Voici un livre nécessaire à la compréhension de quelques difficultés du monde.
La scène, se tient à Bagdad à l’automne 2010 ; les 2 protagonistes Youssef et Maha sont tout deux chrétiens.

Youssef héberge sa nièce Maha, et le mari de celle-ci depuis que le quartier où le couple vivait subit régulièrement des attaques à la voiture piégée.
Youssef malgré la violence du quotidien refuse de quitter l’Irak et n’a de cesse d’expliquer à sa nièce que la cohabitation entre communautés a été possible, avant. Pour Maha, l’issue, l’espoir c’est le départ.
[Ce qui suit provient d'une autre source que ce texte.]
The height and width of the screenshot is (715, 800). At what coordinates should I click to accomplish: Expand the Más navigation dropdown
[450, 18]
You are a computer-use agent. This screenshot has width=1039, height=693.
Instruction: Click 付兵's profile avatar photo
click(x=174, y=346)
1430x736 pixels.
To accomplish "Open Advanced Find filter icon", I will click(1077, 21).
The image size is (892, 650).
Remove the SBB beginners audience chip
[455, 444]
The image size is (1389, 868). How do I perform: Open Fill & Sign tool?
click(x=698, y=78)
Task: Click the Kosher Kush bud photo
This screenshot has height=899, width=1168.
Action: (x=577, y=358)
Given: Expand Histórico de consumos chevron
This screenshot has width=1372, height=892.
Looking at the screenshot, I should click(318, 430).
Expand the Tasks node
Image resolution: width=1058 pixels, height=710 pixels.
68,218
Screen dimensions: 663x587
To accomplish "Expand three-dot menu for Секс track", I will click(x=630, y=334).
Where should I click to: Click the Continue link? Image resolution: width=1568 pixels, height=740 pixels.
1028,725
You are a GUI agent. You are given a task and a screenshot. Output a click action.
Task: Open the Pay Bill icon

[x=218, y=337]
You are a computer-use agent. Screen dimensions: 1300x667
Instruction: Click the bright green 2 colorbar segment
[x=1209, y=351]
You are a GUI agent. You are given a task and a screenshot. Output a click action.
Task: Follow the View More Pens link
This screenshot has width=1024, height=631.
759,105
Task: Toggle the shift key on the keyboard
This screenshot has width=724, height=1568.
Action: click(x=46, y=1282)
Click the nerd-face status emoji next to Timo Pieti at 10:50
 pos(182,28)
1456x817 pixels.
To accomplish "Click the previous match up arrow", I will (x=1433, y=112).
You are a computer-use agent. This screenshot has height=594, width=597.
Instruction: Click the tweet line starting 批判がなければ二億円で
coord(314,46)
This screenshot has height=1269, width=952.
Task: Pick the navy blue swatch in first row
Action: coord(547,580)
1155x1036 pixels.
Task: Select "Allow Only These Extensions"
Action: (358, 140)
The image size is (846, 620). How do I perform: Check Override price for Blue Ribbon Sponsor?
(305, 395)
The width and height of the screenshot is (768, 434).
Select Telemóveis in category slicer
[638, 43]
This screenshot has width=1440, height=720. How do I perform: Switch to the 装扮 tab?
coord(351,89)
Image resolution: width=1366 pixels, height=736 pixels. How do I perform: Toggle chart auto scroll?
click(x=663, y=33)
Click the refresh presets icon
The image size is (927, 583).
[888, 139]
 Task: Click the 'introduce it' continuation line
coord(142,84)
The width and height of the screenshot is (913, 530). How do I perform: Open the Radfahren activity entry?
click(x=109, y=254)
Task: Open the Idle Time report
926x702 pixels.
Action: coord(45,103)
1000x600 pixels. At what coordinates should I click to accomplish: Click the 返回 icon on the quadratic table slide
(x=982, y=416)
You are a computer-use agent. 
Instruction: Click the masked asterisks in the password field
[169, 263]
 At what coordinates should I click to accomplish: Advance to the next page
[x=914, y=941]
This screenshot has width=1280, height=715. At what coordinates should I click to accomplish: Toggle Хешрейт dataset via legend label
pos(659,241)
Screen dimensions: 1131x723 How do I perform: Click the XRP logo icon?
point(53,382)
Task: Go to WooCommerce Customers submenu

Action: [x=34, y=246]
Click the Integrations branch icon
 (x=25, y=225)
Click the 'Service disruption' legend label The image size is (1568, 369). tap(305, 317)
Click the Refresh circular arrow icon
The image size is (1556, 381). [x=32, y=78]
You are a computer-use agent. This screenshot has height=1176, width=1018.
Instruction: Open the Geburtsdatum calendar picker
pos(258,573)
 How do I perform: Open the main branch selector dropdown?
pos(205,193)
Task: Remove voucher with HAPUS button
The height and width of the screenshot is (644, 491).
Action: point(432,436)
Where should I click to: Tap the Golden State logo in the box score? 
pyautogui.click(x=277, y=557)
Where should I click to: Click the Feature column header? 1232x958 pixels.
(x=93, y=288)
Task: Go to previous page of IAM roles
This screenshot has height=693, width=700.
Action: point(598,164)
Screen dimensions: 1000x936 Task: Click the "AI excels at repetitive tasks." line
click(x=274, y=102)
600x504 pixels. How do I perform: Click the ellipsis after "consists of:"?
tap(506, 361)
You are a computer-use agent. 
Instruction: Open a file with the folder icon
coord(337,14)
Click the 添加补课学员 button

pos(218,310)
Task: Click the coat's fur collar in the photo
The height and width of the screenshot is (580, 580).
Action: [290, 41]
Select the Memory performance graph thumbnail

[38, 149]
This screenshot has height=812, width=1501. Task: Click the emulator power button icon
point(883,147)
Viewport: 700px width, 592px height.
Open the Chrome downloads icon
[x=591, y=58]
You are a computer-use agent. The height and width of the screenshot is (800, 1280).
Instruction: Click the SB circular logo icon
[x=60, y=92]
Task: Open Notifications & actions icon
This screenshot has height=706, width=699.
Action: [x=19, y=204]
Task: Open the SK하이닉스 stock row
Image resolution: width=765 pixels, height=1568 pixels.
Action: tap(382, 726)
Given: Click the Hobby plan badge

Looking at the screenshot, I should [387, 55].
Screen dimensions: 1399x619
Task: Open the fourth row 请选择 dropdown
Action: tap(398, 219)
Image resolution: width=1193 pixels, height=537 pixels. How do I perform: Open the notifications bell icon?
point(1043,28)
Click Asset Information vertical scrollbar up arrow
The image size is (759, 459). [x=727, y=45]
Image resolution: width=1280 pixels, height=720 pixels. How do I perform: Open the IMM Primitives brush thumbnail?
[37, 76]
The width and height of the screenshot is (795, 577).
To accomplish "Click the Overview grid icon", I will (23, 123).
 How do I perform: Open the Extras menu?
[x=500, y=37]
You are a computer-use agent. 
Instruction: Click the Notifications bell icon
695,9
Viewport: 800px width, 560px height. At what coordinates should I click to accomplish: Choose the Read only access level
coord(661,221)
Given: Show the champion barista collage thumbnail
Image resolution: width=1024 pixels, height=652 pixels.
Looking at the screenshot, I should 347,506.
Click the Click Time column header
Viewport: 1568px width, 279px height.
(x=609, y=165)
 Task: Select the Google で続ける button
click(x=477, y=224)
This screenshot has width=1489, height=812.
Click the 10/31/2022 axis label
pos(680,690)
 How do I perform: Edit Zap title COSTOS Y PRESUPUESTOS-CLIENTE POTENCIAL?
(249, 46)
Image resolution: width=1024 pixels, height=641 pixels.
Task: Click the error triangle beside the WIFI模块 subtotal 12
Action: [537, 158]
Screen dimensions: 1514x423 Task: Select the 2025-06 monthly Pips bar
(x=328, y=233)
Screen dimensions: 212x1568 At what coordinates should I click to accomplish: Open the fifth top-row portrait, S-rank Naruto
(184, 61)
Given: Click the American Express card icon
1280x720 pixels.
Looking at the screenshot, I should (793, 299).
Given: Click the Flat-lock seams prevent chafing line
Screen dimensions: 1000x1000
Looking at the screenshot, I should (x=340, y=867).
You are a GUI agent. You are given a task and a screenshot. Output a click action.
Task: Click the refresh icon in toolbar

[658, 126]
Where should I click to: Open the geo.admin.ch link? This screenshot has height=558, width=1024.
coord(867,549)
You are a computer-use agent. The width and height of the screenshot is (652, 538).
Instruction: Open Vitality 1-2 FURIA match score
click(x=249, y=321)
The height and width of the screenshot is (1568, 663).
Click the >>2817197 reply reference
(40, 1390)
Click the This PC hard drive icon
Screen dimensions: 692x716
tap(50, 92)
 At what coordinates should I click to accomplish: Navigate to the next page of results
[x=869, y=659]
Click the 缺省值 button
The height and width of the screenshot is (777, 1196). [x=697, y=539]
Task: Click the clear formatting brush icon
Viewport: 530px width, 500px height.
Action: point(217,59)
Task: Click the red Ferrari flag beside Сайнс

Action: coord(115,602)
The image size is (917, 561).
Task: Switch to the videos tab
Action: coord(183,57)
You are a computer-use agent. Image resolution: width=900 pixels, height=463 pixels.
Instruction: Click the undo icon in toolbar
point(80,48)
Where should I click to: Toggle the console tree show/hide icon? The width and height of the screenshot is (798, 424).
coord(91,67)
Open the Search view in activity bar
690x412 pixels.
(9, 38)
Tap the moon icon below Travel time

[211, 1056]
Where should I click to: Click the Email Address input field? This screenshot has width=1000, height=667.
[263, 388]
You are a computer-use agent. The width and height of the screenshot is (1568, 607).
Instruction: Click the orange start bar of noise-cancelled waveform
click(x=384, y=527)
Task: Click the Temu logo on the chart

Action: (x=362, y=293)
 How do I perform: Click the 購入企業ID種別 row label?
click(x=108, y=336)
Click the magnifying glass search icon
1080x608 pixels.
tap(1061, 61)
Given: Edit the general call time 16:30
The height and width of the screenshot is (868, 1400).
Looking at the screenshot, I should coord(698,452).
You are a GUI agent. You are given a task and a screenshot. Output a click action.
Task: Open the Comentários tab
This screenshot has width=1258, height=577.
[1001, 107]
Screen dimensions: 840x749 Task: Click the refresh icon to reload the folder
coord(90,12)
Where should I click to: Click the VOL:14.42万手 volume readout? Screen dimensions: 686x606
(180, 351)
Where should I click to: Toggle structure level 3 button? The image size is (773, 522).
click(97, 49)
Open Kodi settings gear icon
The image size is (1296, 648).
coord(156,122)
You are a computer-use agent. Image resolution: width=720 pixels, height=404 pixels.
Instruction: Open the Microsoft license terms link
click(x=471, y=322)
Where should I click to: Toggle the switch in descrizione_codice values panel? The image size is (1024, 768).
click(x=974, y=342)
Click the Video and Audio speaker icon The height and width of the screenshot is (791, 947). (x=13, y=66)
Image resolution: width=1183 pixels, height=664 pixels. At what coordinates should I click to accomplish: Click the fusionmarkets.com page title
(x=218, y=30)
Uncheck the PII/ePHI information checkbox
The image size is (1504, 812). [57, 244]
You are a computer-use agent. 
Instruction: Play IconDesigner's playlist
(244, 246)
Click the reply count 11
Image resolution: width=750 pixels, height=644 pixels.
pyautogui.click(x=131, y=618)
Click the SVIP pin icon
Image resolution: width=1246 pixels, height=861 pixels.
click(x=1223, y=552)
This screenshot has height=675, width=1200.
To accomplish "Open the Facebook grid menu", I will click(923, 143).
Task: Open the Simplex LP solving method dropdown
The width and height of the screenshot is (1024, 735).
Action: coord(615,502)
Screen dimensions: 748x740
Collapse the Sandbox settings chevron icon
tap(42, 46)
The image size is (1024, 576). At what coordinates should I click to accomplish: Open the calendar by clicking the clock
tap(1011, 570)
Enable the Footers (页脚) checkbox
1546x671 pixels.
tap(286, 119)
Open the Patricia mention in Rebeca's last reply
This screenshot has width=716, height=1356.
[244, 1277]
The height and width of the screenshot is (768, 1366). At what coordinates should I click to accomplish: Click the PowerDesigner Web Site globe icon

Le récit commence avec cette remarque ordinaire qu’elle lance à son oncle : « Tu vis dans le passé, mon oncle ! »

Chacun va traverser la journée qui suit en s’interrogeant sur l’Irak,  sur sa propre vie et sur ses choix. Youssef se replonge effectivement dans son passé pour comprendre la remarque de Maha et espère que le soir venu, tous deux seront réconciliés. En effet, ce dimanche 31 octobre 2010 est particulier : une messe anniversaire est célébrée pour Hinna, la soeur de Youssef, décédée 7 ans auparavant. Maha quant à elle se livre à une introspection douloureuse dont elle espère également sortir à l’occasion de la célébration.

Mais ce dimanche-là ne sera pas celui de réconciliation.

Sinan Antoon n’a pas choisi cette date au hasard…

Sinan-Antoon

On l’a compris l’histoire familiale  se fracasse dans l’histoire du pays et particulièrement dans celle des chrétiens d’Orient. Et au risque de froisser légèrement l’auteur qui affirme : »La littérature n’est pas là pour expliquer les maux d’une société. Elle n’existe que par elle-même. » ce texte littéraire-là permet de s’en approcher.

L’écriture et la construction du roman sont subtiles : Antoon choisit d’entrelacer récit à la première personne : c’est la parole de chaque personnage ; et récit à la troisième personne. Ce qui fait cohabiter avec élégance l’intime et le dehors.  Sa grande connaissance de la poésie, comme lecteur, traducteur et poète confère à ce cours roman une densité remarquable qui nous amène à envisager sa lecture obligatoire.